La miseria de la democracia bajo el capitalismo
Josep Fontana nos describe en detalle en Capitalismo y democracia cómo la historia de Europa se vio violentada en el siglo XVIII por la irrupción del capital, engendro nacido de la expropiación de los campesinos y la apropiación por los empresarios de los progresos técnicos. Así surgió el proletariado, la clase cuya explotación garantizaba la acumulación inherente al sistema.
Un rasgo esencial de esta nueva sociedad eran las factorías, antros de reclusión de hombres, mujeres y niños en los que se consumaba la extracción de plusvalía. Lo que ellos sufrían fue definido por Marx como una “esclavitud oculta”, paralela a la “patente” de las plantaciones americanas. Es enormemente cínica e inhumana la visión de aquella realidad tenebrosa con el sesgo positivo de ser un requisito imprescindible del “progreso”. Sin embargo, el control ideológico de los dueños del mundo ha conseguido extender la idea de un determinismo social sin alternativas más allá de la jungla capitalista.
Todos los cambios políticos descritos en el libro empoderan a la burguesía, la clase propietaria del capitalismo. Ésta tratará de sumar al proletariado al proyecto social que dirige, pero cualquier intento de reivindicar un nuevo orden que cuestione la explotación económica va a provocar siempre represión a sangre y fuego para impedir tal cosa. Esto se evidenció ya en junio de 1848, se volvió a ver en mayo de 1871 con el aplastamiento de la Comuna de París, y así se ha repetido infinitas veces hasta hoy.
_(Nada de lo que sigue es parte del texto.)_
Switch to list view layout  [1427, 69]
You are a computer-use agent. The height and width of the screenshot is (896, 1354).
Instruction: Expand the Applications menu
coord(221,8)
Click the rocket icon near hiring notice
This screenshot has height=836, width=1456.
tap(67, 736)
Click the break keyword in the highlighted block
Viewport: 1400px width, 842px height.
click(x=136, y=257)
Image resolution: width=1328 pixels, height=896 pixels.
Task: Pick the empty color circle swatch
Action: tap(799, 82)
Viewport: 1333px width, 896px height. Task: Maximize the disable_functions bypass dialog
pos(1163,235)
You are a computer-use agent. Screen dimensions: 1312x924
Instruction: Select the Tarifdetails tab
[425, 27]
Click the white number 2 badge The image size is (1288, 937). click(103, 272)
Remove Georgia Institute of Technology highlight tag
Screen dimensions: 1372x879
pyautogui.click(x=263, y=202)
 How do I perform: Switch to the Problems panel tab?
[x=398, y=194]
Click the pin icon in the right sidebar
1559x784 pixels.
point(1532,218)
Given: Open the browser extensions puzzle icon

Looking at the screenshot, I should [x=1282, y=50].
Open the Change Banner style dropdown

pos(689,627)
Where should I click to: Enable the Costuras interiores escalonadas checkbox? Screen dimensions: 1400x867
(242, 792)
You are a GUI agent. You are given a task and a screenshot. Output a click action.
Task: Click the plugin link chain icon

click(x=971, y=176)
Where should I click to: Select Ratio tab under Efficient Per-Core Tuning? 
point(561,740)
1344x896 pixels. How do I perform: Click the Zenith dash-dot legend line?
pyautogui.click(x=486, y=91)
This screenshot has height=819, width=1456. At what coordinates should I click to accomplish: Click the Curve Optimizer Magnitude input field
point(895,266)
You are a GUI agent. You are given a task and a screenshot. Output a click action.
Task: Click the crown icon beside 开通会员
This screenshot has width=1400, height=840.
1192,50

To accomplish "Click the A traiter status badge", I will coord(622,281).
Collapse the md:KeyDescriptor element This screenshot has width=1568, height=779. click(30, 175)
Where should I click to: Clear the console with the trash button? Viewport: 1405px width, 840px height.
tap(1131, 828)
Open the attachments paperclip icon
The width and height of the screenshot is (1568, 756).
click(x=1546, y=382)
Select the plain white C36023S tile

La conclusión inevitable es que la democracia burguesa resulta impotente para superar la dinámica del capital. El epílogo de la obra extiende la perspectiva hasta el momento actual, cuando tras los “treinta gloriosos”, la economía entra en una espiral neoliberal de exacerbación de las diferencias sociales y colapso ecológico y climático. En estas condiciones críticas, la única alternativa pasa por el fortalecimiento de una estructura de base, auténticamente democrática, que se enfrente al sistema, y que necesariamente ha de ser transnacional.
Con Capitalismo y democracia, Josep Fontana cumple las expectativas del subtítulo del libro: “Cómo empezó este engaño”, mostrándonos cómo la burguesía utilizó los procesos revolucionarios de 1789, 1830 y 1848 para consolidarse en el poder. El análisis deja claro que el tipo de democracia que instauró ofrece un ámbito de discusión política incapaz de cuestionar los mecanismos reales de poder social, es decir, las bielas y engranajes del sistema capitalista.